Carmen Maja-Antoni über Gisela May

"Ich habe immer ihre Haltung bewundert"

Gisela May, Schauspielerin und berühmte Brechtinterpretin zu Gast im Studentenkeller "Zur Rosen" in Jena
Gisela May, Schauspielerin und berühmte Brechtinterpretin zu Gast im Studentenkeller "Zur Rosen" in Jena © dpa / picture alliance / Universität Jena
Moderation: Britta Bürger |
Beim Singen auch die Geschichte eines Liedes zu erzählen - diese Lektion habe sie von Gisela May gelernt, so die Schauspielerin Carmen Maja-Antoni. May sei eine große Frauenfigur des Berliner Ensembles gewesen: "Und eine Haltung hatte sie immer".
Die Schauspielerin Carmen-Maja Antoni hat die verstorbene Gisela May als einzigartige Künstlerpersönlichkeit und Brecht-Interpretin gewürdigt:
"Nach wie vor sage ich: Das war die größte aller Zeiten. Wie vielseitig und welche Palette und wie viele Lieder sie gesungen hat. Und wie großartig sie mit den verschiedensten Leuten gearbeitet hat, die für Brecht Musik gemacht haben."
Sie habe das Gefühl, dass mit dem Tod Mays auch ein Stück der Brecht-Geschichte und dem "großen Haus Berliner Ensemble" davonfliege, sagt Antoni. Sie hat dort nach May ebenfalls die Rolle der "Mutter Courage" gespielt:
"Nach der Weigel kam dann die May. Und ich fühle mich deswegen auch geehrt, dass ich die 'Courage' von ihr fortsetzen durfte. Natürlich in einer ganz anderen Zeit, einer anderen Regie und in einem anderen Zeitalter. Ich würde sie sehen als eine große, große epigone Figur der Frauen am Berliner Ensemble."
Die Schauspielerin Carmen-Maja Antoni, aufgenommen am Rande der MDR Talkshow "Riverboat" am 22.02.2013 in Leipzig. Foto: Tom Schulze
Die Schauspielerin und Sängerin Carmen-Maja Antoni© dpa / picture alliance / Tom Schulze

"Man muss auch die Geschichte eines Liedes erzählen"

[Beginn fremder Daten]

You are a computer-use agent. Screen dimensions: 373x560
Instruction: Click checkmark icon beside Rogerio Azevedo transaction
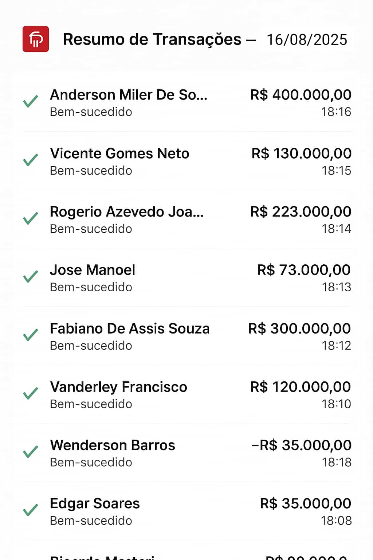coord(31,218)
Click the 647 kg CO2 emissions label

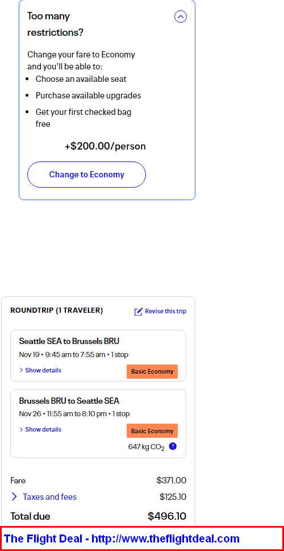coord(147,447)
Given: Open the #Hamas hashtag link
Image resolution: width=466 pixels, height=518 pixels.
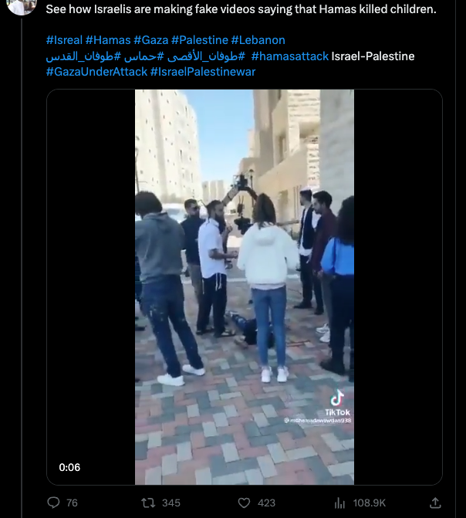Looking at the screenshot, I should [x=108, y=40].
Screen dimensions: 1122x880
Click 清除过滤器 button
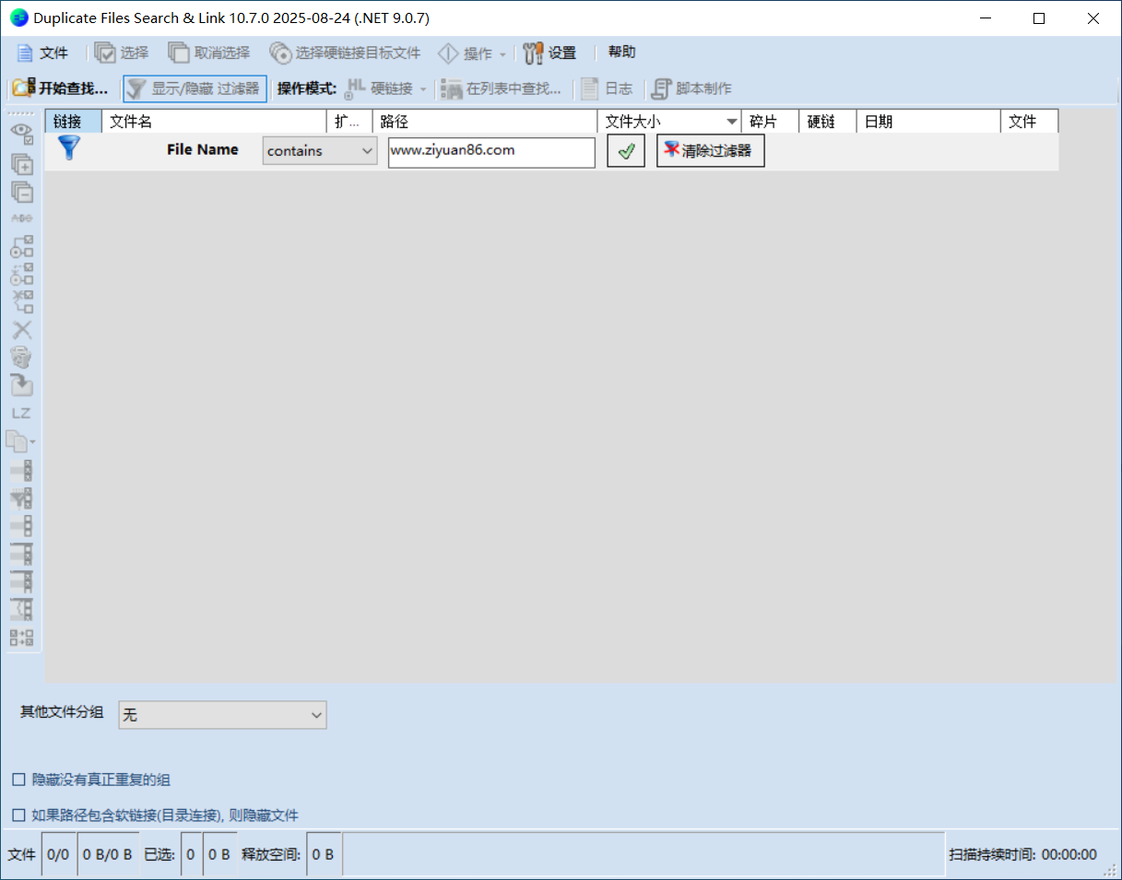710,151
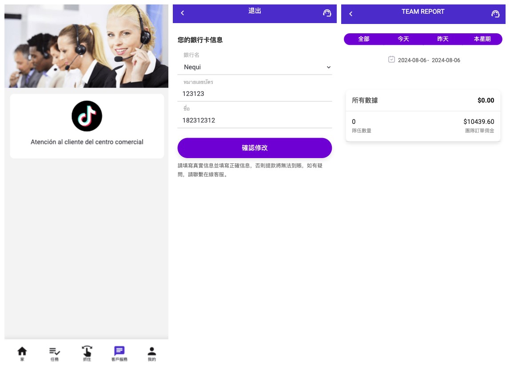Image resolution: width=510 pixels, height=369 pixels.
Task: Select the 今天 (Today) filter tab
Action: (x=403, y=39)
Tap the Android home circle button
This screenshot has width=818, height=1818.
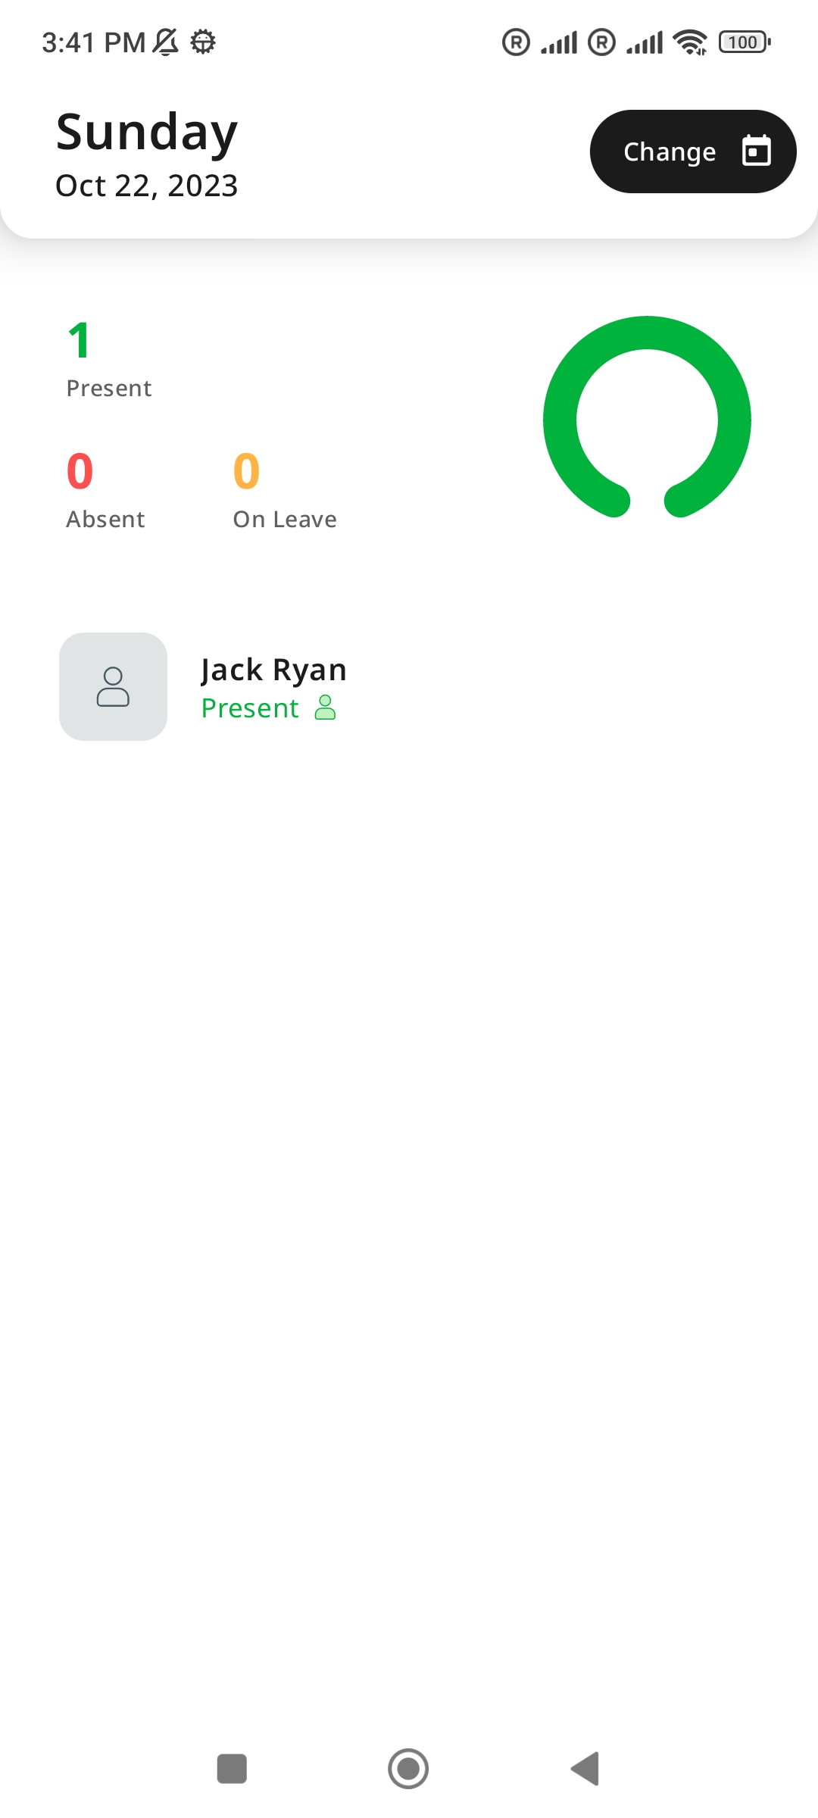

Von Gisela May habe sie die Interpretation von Brecht-Liedern gelernt, erzählt Antoni rückblickend. Sie habe ihr auch viele gute Tipps gegeben. Oft ganz praktischer Art, etwa in Bezug auf Pausen, Betonungen und Atemtechnik. Es gab eine weitere wichtige Lektion: Beim Singen auch die Geschichte eines Liedes zu erzählen.
"Weil wir nicht Sängerinnen sind. Sondern wir sind Schauspieler. Das Interpretieren eines Liedes, den Ausdruck, wie viel Persönlichkeit zu einem Lied gehört, eine Haltung zu einem Lied – das hat sie hervorragend erklären können. Und wenn man Brecht-Schauspielerin ist, dann ist man sowieso – ob in der DDR oder später – um ein politisches Denken nicht herum gekommen. Und eine Haltung hatte sie immer. Und ich habe an ihr nicht irgendwelches politisches Gehabe bewundert, sondern ihre Haltung."